(Items listed in a dataset)
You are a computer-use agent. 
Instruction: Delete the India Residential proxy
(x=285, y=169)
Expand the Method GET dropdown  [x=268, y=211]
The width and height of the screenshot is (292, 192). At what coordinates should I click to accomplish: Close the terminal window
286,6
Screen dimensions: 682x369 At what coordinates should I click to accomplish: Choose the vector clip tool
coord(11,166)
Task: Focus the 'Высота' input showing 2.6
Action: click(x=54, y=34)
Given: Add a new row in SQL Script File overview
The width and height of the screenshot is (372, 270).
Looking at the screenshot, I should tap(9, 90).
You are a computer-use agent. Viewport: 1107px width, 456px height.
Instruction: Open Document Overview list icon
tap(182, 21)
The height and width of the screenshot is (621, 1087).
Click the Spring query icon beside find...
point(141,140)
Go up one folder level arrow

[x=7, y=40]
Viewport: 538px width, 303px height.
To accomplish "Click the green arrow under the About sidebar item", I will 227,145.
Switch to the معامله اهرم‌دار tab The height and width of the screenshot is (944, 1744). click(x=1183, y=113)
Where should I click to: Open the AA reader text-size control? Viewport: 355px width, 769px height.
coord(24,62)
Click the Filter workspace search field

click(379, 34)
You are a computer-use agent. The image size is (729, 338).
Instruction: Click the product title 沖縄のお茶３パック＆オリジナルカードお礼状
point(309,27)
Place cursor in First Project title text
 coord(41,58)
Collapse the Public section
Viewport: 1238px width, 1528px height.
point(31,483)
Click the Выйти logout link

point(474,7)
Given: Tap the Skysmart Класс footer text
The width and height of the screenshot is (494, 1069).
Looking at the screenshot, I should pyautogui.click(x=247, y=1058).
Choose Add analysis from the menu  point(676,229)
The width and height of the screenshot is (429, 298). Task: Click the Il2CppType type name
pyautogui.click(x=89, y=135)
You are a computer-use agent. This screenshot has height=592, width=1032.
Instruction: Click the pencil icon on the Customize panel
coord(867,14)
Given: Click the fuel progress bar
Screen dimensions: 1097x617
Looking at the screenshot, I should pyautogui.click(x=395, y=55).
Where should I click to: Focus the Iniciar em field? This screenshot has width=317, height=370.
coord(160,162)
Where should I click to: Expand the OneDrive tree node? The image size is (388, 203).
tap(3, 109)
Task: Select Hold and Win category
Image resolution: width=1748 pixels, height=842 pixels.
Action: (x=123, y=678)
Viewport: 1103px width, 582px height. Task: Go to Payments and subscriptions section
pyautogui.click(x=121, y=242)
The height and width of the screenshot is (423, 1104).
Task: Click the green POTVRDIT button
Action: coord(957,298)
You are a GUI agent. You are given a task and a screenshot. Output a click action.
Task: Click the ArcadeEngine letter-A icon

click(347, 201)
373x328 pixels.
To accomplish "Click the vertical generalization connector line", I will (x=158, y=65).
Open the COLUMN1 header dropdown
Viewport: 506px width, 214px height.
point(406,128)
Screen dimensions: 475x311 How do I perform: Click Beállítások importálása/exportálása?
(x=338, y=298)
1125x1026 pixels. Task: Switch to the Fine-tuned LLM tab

# WORK TO COMPLETE
Where the word "computer" occurs in a line of the entries above, count that line, and reply with the total only.

# ANSWER TO THIS EXERCISE
4